# Etisalat



## kinshu321 (Jul 21, 2016)

Hello world.

i got myself duped getting a 2 year etisalat postpaid mobile contract even though i intended to buy a 1 year one. 

Who do i approach to get the contract changed?

The Etislalat help desk simply said "you signed a contract sir. we are closing your request."

Any ideas?


----------



## twowheelsgood (Feb 21, 2013)

You suck it up as it doesnt matter what you 'intended' as its what you did that matters.

You signed a contract and thats the end of the story.

Sorry. Learn to read the contract next time.


----------



## Stevesolar (Dec 21, 2012)

kinshu321 said:


> Hello world.
> 
> i got myself duped getting a 2 year etisalat postpaid mobile contract even though i intended to buy a 1 year one.
> 
> ...


Would you like to buy some cheap sand?


----------



## Roxtec Blue (Jan 14, 2013)

kinshu321 said:


> Hello world.
> 
> i got myself duped getting a 2 year etisalat postpaid mobile contract even though i intended to buy a 1 year one.
> 
> ...


Simple case of the age old case of buyers remorse.


----------



## Chocoholic (Oct 29, 2012)

Yip, sadly nothing you can do until the contract expires. I advise people NEVER to get contracts with the providers here - trying to end the contracts and close the accounts is a complete nightmare. ALWAYS go with pay as you go.


----------



## kinshu321 (Jul 21, 2016)

I know. Sad about it, even as i suck it up.

Anyway, i hope that they don't cancel the number when i move out of the country (as my EIDA will get cancelled.

I would hate to pay ~1000 dhs lump sum. i would rather pay 150 dhs a month as bill.

Thanks!


----------



## kinshu321 (Jul 21, 2016)

twowheelsgood said:


> Sorry. Learn to read the contract next time.


Agreed. Expensive lesson, though.


----------



## twowheelsgood (Feb 21, 2013)

kinshu321 said:


> Agreed. Expensive lesson, though.


Not as expensive as it is for a person to learn to read though.


----------



## kinshu321 (Jul 21, 2016)

Are you a lawyer?! 

One part of life's lessons is that you generally become more and more distrusting.


----------



## Stevesolar (Dec 21, 2012)

Hi,
I have a good friend who is a retired accountant.
He spent a lot of time working as an auditor for World Bank and other organisations in Africa.
When I first met him - he gave me a piece of paper with two rules written on it.
They were as follows:-

Rule 1) Trust nobody
Rule 2) re-read Rule1!

Cheers
Steve


----------



## FashionPolice (Jul 26, 2016)

Stevesolar said:


> Hi,
> I have a good friend who is a retired accountant.
> He spent a lot of time working as an auditor for World Bank and other organisations in Africa.
> When I first met him - he gave me a piece of paper with two rules written on it.
> ...


this is a good advice, Steve


----------



## dernawe1 (Jul 25, 2016)

What are you guys talking about? Customer service at Etisalat is so good, helpful and friendly, I'm sure they will help this poor soul out. All he has to do is call ever day, figure out exactly which menu options can actually lead to a real person, and then explain the story to them over and over and over and over. Then be passed over to a supervisor who will clear things up almost immediately (like within 2 years maximum). 

Or you can go into a branch office, pull a number, and die a slow painful death.

Jeez guys, be more positive!


----------

Data section
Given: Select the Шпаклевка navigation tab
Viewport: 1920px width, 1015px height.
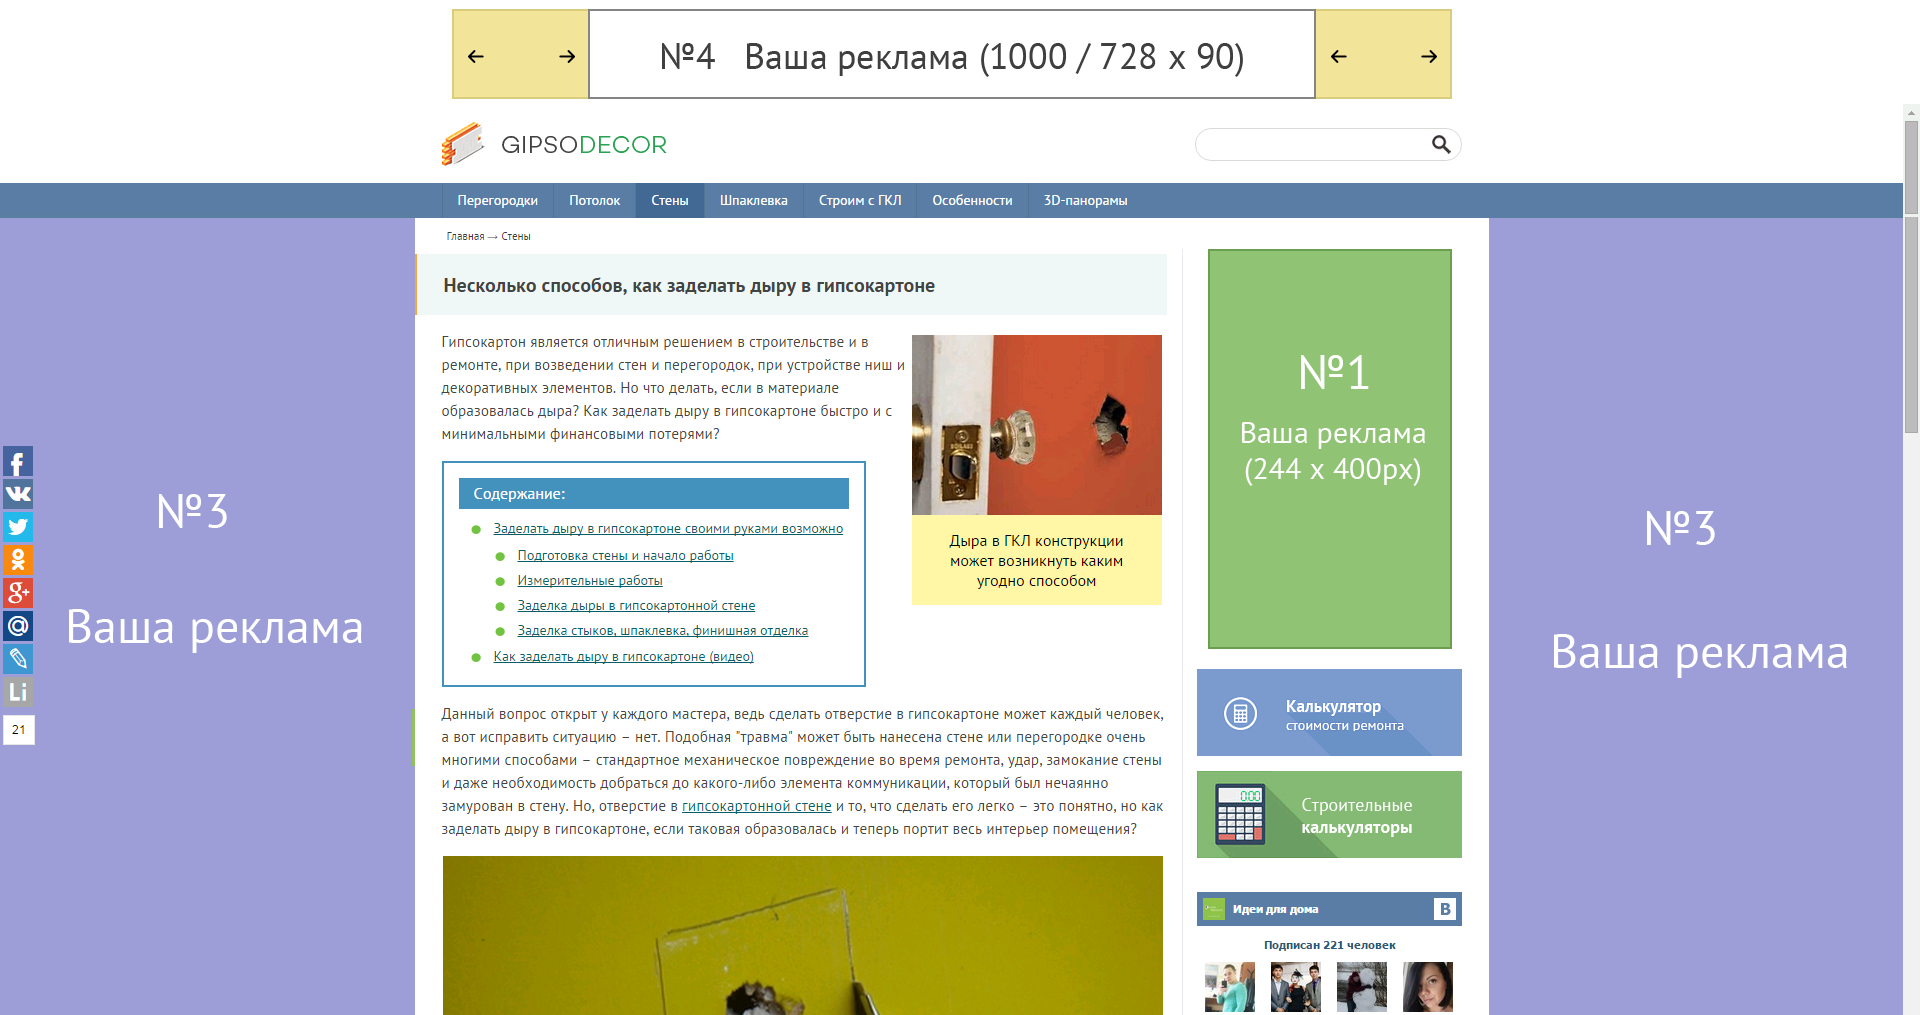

Given exercise
In the Etisalat forum thread above, how long was the postpaid mobile contract that kinshu321 intended to buy?

Answer to the exercise
One year.